I think it is nice that Ford is helping poor high schoolers with football equipment. I suspect that part of that is triggered by his own spotty football career, where his so-called university experience seems to be invented or exaggerated. Yet no doubt he means well in this charity and should be encouraged.
But for heaven's sake, don't deliver yourself up to the fists and scorching tonsils of your opponents by sending out personal letters requesting contributions. Let someone do it in your name. There should be no suggestion of "buying" influence with the city by giving to the mayor's cause.
 Ironically, as a municipal lawyer pointed out to me the other day, if Ford was sending out requests for donations to the United Way, that would be OK with the left, but not for anything that has Ford's name on it, no matter how genuine it is as a charity.
The latest "outrage" is contrived, as usual.

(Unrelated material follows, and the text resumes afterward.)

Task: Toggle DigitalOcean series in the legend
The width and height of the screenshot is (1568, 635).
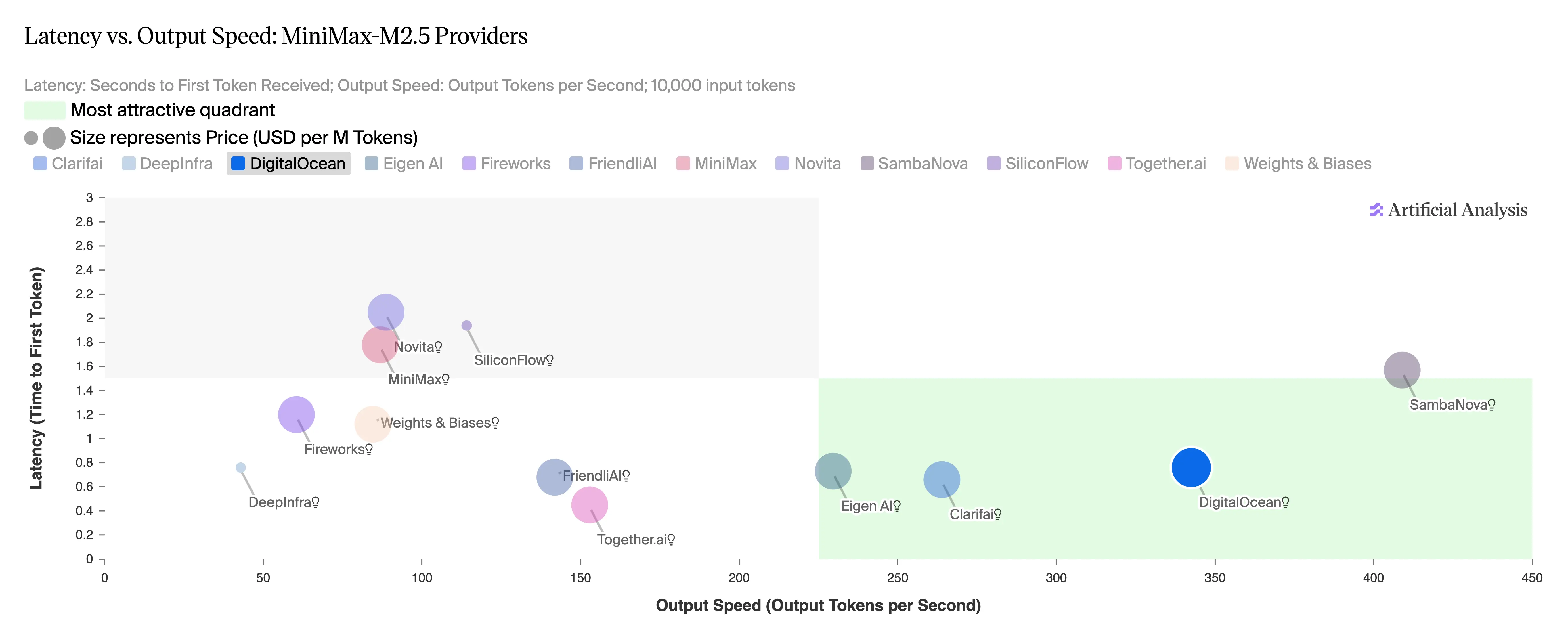Action: [288, 164]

For example, of the latest two football charity solicitation letters that the Star has grabbed on to with the ferocity of a drowning man with a life jacket, one upon a little analysis is feeble when it suggests buying influence.
Brian Ashton, president of the Canadian National Exhibition, talks vaguely about being pressured by the Ford letter that he got. And the media point out that Ashton has to get elected and that the CNE board contains councillors and is intertwined with the city.
Yes but....
Now Ashton is my friend.  and I have written for years that he should have been the head of Toronto, whether as Metro chairman or mayor. I think, and have written, and told him, that he would be a better mayor than Ford. He was a veteran councillor who just retired and the idea that he would be intimidated by anyone (other than his wife and daughter) is just nonsense.

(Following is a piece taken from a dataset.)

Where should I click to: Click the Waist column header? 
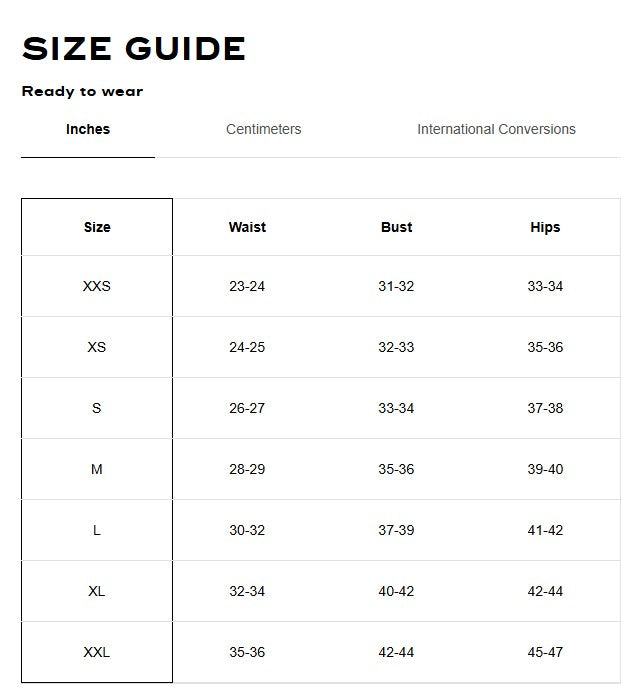pos(247,227)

Now Ashton is diplomatic generally about Ford but critical privately, mainly along the lines of why does this guy keep shooting himself in his foot before he shoves it in his mouth.  He had a great quip to me when Ford was caught using his cellphone while he was driving that at least now we know he can read. (Maybe that was off the record but I've already written it at least once.)
Let's eliminate this crap about Ashton, the CNE president, somehow being intimidated, or something, by a letter from the mayor asking for funds.  And I write as someone who has been CNE president and is still on the board.
 First of all, Ashton is in the final year of being president and faces no election. Second, the annual fair is separating officially from city council on April 1. The deal is done. Third, Ford was a director of the CNE when I was president, and as mayor  is automatically a member of the board. He has never come to a meeting as mayor, so he obviously is not very interested in one of the world's largest annual fairs. Ford was invited to open the CNE last year and instead sent a councillor to represent him. (The directors were not amused.)
An ally of Ford's, Deputy Mayor Doug Holday, has long been a CNE vice president and now diligent director and is a stalwart voice on council about CNE maters.
In the past, the fair has had trouble just getting any mayor to notice the Ex. Now it is separating formally and the annual profit will no longer go to city taxpayers, I for one intend to call for the mayor and his staff not to be freeloaders but pay their way and to keep their views about the Ex to themselves.